Uma discussão séria sobre o assunto certamente incluiria essas contas. O problema a ser enfrentado é a ditadura do superávit primário. Os neoliberais fogem desse tema como o diabo da cruz. Mas advogam outras formas de financiamento da Seguridade Social, que implicam em tirar mais dinheiro dos trabalhadores. Uma fonte seria o Fundo de Garantia do Tempo de Serviço (FGTS). Ele só deveria ser sacado em caso de desemprego. O restante deveria ser destinado ao fundo de aposentadoria.
Arquitetura sofisticada
Há ainda a questão das fraudes. Recentemente a Receita Federal fez uma operação de combate à sonegação da Contribuição para Financiamento da Seguridade Social (Cofins) e dos valores destinados ao Programa de Integração Social (PIS). Batizada de operação Eclipse, a ação teve como objetivo recuperar até R$ 10 bilhões apenas na cidade de São Paulo. Cerca de 6 mil empresas foram investigadas na capital paulista e outras 2 mil no restante do Estado. ''Há empresas que apresentam indícios de sonegação de até R$ 3 milhões em apenas um ano'', disse a delegada Roseli Mitsui Tomikawa, da Delegacia de Fiscalização da Receita em São Paulo.
A Previdência Social brasileira é uma arquitetura altamente sofisticada. O sistema foi montado de forma que contribuições acumuladas e aposentadorias a serem pagas não tivessem nada que ver umas com as outras. A partir de uma certa idade, todos têm direito de receber aposentadoria, a despeito de quanto foi pago ao sistema. Talvez o maior exemplo de justiça social deste modelo era a ausência de uma idade mínima na hora da aposentadoria. Valia o tempo de serviço.

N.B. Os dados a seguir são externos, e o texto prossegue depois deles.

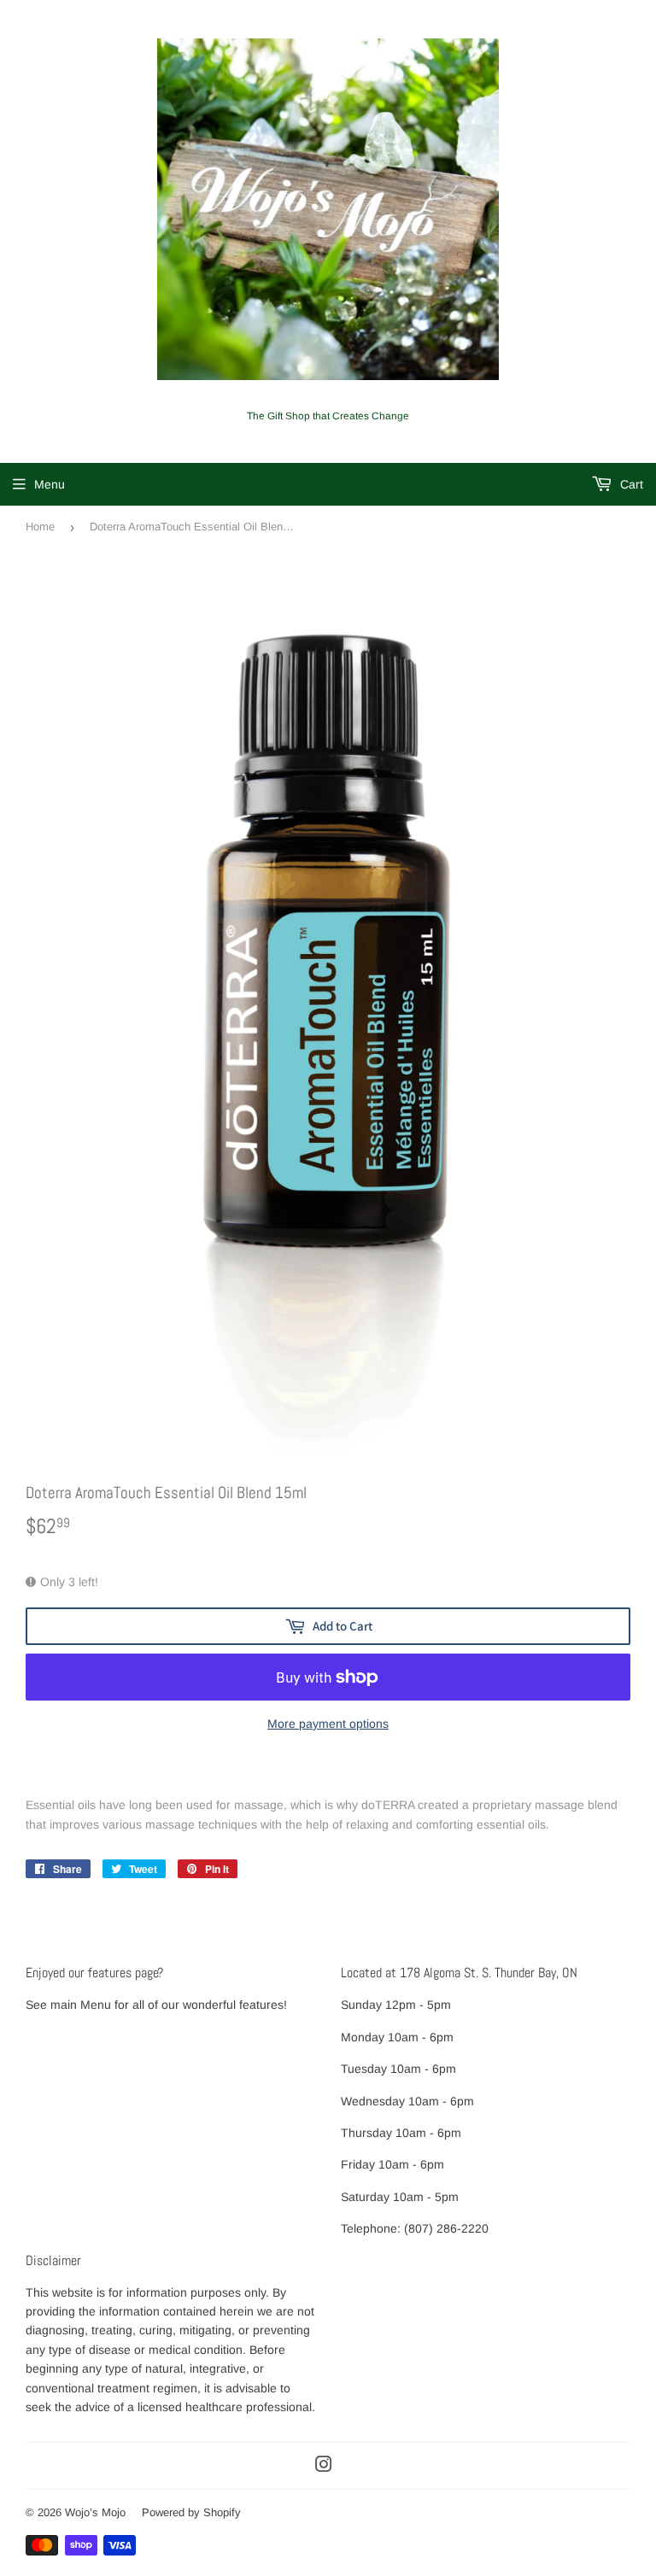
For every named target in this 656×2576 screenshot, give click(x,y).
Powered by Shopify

Até a década de 50, só podia se aposentar quem completasse 50 anos. Em 1960, a data-limite subiu para 55 anos. Em 1962, o limite de idade caiu. Prevaleceu, desde então, um outro tipo de cálculo: a aposentadoria por tempo de serviço. Isso queria dizer o seguinte: quem trabalhasse 35 anos (ou 30, no caso das mulheres) podia se aposentar qualquer que fosse sua idade. A “reforma” de 1998 aboliu este mecanismo para adotar o fator previdenciário, que na prática restituiu a idade mínima.
Vagabundos mentais
Para os neoliberais, isso gerou uma quantidade enorme de aposentadorias “precoces” no país e motivou o ex-presidente Fernando Henrique Cardoso (FHC) a chamar de vagabundo quem se aposentava por esse sistema. Não havia nada de “precoce” nisso. Imagine o exemplo de alguém que começou a trabalhar aos 15 anos. Aos 50, poderia se aposentar. Já alguém que começasse a trabalhar mais tarde, conseqüentemente se aposentaria mais tarde. Num país de baixos salários e farta força de trabalho, onde há “precocidade”, injustiça ou “vagabundagem” nisso? Só os vagabundos mentais — ou os mal intencionados — podem advogar essa tese de FHC.
Pelo raciocínio neoliberal, sim, a tese de ''privilégio'' defendida pelo ex-presidente faz sentido. Vejamos: um sujeito que ganha mais e conseqüentemente contribui mais terá uma aposentadoria maior do que o que ganha menos e contribui menos. O primeiro, ao contrário do segundo, certamente beneficiado por posses familiares, pode se dedicar aos estudos e retardar a sua entrada no mercado de trabalho. Aí sim teremos duas categorias de aposentados e podemos falar de “privilégios” para o primeiro. Por tudo isso, quando se fala em “reforma” da Previdência Social é preciso definir o lado — o do trabalho ou o do capital. Não há como fugir desta dicotomia.